Pour les militants canadiens, l’expérience a été éprouvante. « Nous avons été traités rudement lors de l’embarquement initial, » affirme Russell. « Nos effets personnels ont été confisqués et nous avons eu un accès limité à des conseils juridiques pendant les interrogatoires. » Kronstein rapporte avoir été détenu dans une cellule pendant 48 heures avant que les responsables consulaires n’obtiennent l’accès.
Le gouvernement canadien a marché sur une corde raide diplomatique, ne condamnant pas explicitement les actions d’Israël ni n’approuvant les méthodes des militants. « Le Canada soutient le droit de manifestation pacifique mais encourage les citoyens à respecter les avis de voyage et les lois locales lorsqu’ils sont à l’étranger, » a déclaré Kung.
Emmanuel Nachshon, porte-parole du ministère israélien des Affaires étrangères, a défendu les détentions: « Les participants savaient qu’ils tentaient de violer un blocus légal. C’était un acte provocateur, pas une livraison d’aide humanitaire. » Les autorités israéliennes notent que l’aide humanitaire approuvée continue d’entrer à Gaza par les passages de Kerem Shalom et de Rafah, bien qu’à des niveaux réduits que les organisations d’aide décrivent comme insuffisants.

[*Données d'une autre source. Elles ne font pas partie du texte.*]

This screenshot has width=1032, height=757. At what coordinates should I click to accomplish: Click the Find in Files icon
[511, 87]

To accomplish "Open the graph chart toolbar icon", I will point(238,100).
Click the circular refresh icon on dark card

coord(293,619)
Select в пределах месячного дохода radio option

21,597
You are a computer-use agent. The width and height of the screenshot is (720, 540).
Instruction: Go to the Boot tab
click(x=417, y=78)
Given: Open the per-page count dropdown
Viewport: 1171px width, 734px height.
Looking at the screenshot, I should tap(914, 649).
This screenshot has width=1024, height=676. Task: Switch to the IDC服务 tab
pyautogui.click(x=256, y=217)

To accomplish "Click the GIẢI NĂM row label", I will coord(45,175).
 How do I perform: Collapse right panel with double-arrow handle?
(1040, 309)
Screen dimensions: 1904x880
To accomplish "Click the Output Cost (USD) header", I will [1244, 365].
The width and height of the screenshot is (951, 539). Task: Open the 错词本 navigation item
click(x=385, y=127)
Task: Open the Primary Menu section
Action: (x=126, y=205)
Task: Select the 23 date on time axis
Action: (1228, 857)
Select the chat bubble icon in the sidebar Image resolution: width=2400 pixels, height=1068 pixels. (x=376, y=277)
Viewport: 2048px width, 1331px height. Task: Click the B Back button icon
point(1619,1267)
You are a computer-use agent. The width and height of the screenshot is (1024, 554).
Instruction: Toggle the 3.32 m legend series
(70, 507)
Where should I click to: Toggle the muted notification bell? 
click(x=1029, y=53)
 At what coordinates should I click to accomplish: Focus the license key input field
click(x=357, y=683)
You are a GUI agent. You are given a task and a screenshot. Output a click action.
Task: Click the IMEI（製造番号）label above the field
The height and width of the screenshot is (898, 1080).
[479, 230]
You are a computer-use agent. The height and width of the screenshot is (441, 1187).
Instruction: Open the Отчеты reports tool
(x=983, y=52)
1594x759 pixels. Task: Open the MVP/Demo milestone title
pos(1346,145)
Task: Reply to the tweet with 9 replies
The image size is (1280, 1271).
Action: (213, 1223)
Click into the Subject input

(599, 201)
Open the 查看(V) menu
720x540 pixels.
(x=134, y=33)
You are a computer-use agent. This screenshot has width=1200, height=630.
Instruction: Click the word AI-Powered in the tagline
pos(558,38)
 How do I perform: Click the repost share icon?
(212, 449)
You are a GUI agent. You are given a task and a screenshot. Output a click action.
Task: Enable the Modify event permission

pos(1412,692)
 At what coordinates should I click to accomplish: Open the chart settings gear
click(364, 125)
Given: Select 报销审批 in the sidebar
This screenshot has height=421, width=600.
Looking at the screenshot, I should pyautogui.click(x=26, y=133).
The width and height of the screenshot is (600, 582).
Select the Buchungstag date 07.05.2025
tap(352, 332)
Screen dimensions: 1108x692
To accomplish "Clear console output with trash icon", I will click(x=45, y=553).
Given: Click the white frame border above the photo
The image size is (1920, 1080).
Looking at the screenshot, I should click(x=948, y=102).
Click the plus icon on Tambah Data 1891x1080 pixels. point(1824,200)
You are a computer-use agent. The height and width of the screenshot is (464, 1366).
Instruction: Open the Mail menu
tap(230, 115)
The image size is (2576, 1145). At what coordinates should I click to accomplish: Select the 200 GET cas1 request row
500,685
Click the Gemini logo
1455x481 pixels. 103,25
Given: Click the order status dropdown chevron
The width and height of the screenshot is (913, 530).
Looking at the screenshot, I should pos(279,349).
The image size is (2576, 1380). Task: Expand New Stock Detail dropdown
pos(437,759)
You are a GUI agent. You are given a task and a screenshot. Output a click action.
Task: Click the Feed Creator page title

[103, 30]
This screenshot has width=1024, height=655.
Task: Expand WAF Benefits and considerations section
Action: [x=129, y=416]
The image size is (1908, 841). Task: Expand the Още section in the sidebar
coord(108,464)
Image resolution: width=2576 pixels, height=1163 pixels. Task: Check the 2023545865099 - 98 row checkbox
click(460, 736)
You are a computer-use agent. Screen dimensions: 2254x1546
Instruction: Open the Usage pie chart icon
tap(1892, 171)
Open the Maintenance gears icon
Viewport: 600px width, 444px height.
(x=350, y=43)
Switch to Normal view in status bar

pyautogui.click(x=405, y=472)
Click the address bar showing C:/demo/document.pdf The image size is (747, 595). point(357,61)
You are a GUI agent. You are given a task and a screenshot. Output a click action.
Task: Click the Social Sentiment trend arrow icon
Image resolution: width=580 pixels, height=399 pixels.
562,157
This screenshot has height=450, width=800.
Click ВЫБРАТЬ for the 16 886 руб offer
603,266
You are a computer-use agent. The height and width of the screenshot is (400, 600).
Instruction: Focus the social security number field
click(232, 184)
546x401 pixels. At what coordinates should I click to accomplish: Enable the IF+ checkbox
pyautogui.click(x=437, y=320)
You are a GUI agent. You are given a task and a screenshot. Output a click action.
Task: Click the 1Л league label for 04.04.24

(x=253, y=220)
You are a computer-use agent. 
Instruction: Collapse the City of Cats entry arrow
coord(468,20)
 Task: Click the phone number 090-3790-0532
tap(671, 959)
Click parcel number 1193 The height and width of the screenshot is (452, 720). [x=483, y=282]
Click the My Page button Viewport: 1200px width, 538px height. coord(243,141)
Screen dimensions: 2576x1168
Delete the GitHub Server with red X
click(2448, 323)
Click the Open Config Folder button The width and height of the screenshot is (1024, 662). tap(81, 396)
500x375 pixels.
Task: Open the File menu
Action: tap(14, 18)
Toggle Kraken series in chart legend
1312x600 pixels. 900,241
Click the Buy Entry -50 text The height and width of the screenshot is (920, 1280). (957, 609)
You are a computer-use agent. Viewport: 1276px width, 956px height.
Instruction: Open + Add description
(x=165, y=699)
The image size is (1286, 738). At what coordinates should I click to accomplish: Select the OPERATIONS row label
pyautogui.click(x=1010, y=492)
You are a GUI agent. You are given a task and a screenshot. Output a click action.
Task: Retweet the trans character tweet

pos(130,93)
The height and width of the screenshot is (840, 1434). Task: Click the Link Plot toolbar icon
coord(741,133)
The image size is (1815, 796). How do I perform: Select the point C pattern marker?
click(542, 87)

L’incident a relancé le débat sur l’isolement de Gaza et les méthodes de protestation appropriées. Dr. Michael Lynk, ancien Rapporteur spécial de l’ONU sur les droits de l’homme dans les territoires palestiniens, suggère: « Ces flottilles réussissent, qu’elles atteignent Gaza ou non. Elles attirent l’attention internationale sur le blocus lui-même. »
Après leur libération, les militants canadiens ont été expulsés et interdits d’entrée en Israël pendant dix ans. Leur navire et sa cargaison restent sous la garde israélienne. « Les fournitures—principalement des équipements médicaux et des panneaux solaires—n’étaient pas l’essentiel, » a réfléchi Kronstein lors d’une conférence de presse à Athènes hier. « L’objectif était de contester un système qui maintient deux millions de personnes effectivement emprisonnées. »
Alors que les militants rentrent chez eux, Affaires mondiales Canada déconseille aux Canadiens de participer à de futures flottilles, notant la capacité limitée du gouvernement à fournir une assistance consulaire dans de tels scénarios. Pendant ce temps, les conditions humanitaires à Gaza continuent de se détériorer, le Programme alimentaire mondial rapportant que l’insécurité alimentaire touche désormais 68% des ménages.
Les vagues se sont calmées autour des côtes de Gaza pour l’instant, mais les remous politiques de cette dernière tentative de flottille continuent de se propager par les canaux diplomatiques d’Ottawa à Jérusalem.